150L                      Palazzo dell'O.N.U. - Building Ordinance. N.U.
300L                      Paolo VI - Paul VI

POPE PAUL VI
1963-1978


Giovanni Battista Enrico Antonio Maria Montini was born on September 26, 1897 at Concesio (Lombardy) of a wealthy family of the upper class. His father was a non-practicing lawyer turned editor and a courageous promoter of social action. Giovanni was a frail but intelligent child who received his early education from the Jesuits near his home in Brescia. Even after entering the seminary (1916) he was allowed to live at home because of his health.
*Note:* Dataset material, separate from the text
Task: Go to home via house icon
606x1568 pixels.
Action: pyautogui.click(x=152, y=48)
After his ordination in 1920 he was sent to Rome to study at the Gregorian University and the University of Rome, but in 1922 he transferred to the Accademia dei Nobili Ecclesiastici to study diplomacy continuing his canon law studies at the Gregorian. In 1923 he was sent to Warsaw as attache of the nunciature but was recalled to Rome (1924), because of the effect of the severe Polish winters on his health, and assigned to the office of the Secretariat of State where he remained for the next thirty years. Besides teaching at the Accademia dei Nobili Ecclesiastici he was named chaplain to the Federation of Italian Catholic University Students (FUCI), an assignment that was to have a decisive effect on his relations with the founders of the post-war Christian Democratic Party.
In 1937 he was named substitute for ordinary affairs under Cardinal Pacelli, the secretary of state, and he accompanied him to Budapest (1938) for the International Eucharistic Congress. On Pacelli's election as Pius XII in 1939, Montini was reconfirmed in his position under the new secretary of state, Cardinal Luigi Maglione. When the latter died in 1944, Montini continued to discharge his office directly under the pope. During World War II he was responsible for organizing the extensive relief work and the care of political refugees.
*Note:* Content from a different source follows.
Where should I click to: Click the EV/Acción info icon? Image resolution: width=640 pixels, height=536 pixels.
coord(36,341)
In the secret consistory of 1952 Pope Pius XII announced that he had intended to raise Montini and Domenico Tardini to the Sacred College but that they had both asked to be dispensed from accepting. Instead he conferred on both of them the title of prosecretary of state. The following year Montini was appointed Archbishop of Milan but still without the title cf cardinal. He took possession of his new See on January 5, 1955 and soon made himself known as the "archbishop of the workers." He revitalized the entire diocese, preached the social message of the Gospel, worked to win back the laboring class, promoted Catholic education at every level, and supported the Catholic press. His impact upon the city at this time was so great that it attracted world-wide attention. At the conclave of 1958 his name was frequently mentioned, and at Pope John's first consistory in December of that year he was one of 23 prelates raised to the cardinalate with his name leading the list. His response to the call for a Council was immediate and even before it met he was identified as a strong advocate of the principle of collegiality. He was appointed to the Central Preparatory Commission for Vatican II and also to the Technical-Organizational Commission.
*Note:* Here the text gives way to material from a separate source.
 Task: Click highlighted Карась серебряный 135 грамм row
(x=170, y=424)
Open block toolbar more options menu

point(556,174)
On the death of Pope John XXIII, Montini was elected June 21, 1963 to succeed him. In his first message to the world, he committed himself to a continuation of the work begun by John XXIII. Throughout his pontificate the tension between papal primacy and the collegiality of the episcopacy was a source of conflict. On September 14, 1965 he announced the establishment of the Synod of Bishops called for by the Council fathers, but some issues that seemed suitable for discussion by the synod were reserved to himself. Celibacy, removed from the debate of the fourth session of the Council, was made the subject of an encyclical, June 24, 1967); the regulation of birth was treated in Humanae vitae July 24, 1968), his last encyclical. The controversies over these two pronouncements tended to overshadow the last years of his pontificate.
Pope Paul had an unaccountably poor press and his public image suffered by comparison with his outgoing and jovial predecessor. Those who knew him best, however, describe him as a brilliant man, deeply spiritual, humble, reserved and gentle, a man of "infinite courtesy." He was one of the most traveled popes in history and the first to visit five continents. His remarkable corpus of thought must be searched out in his many addresses and letters as well as in his major pronouncements. His successful conclusion of Vatican II has left its mark on the history of the Church, but history will also record his rigorous reform of the Roman curia, his well-received address to the UN in 1965, his encyclical Populorum progressio (1967), his second great social letter Octogesima adveniens(1971)—the first to show an awareness of many problems that have only recently been brought to light—and his apostolic exhortation Evangelii nuntiandi, his last major pronouncement which also touched on the central question of the just conception of liberation and salvation.
Pope Paul Vl, the pilgrim pope, died on August 6, 1978, the feast of the Transfiguration. He asked that his funeral be simple with no catafalque and no monument over his grave.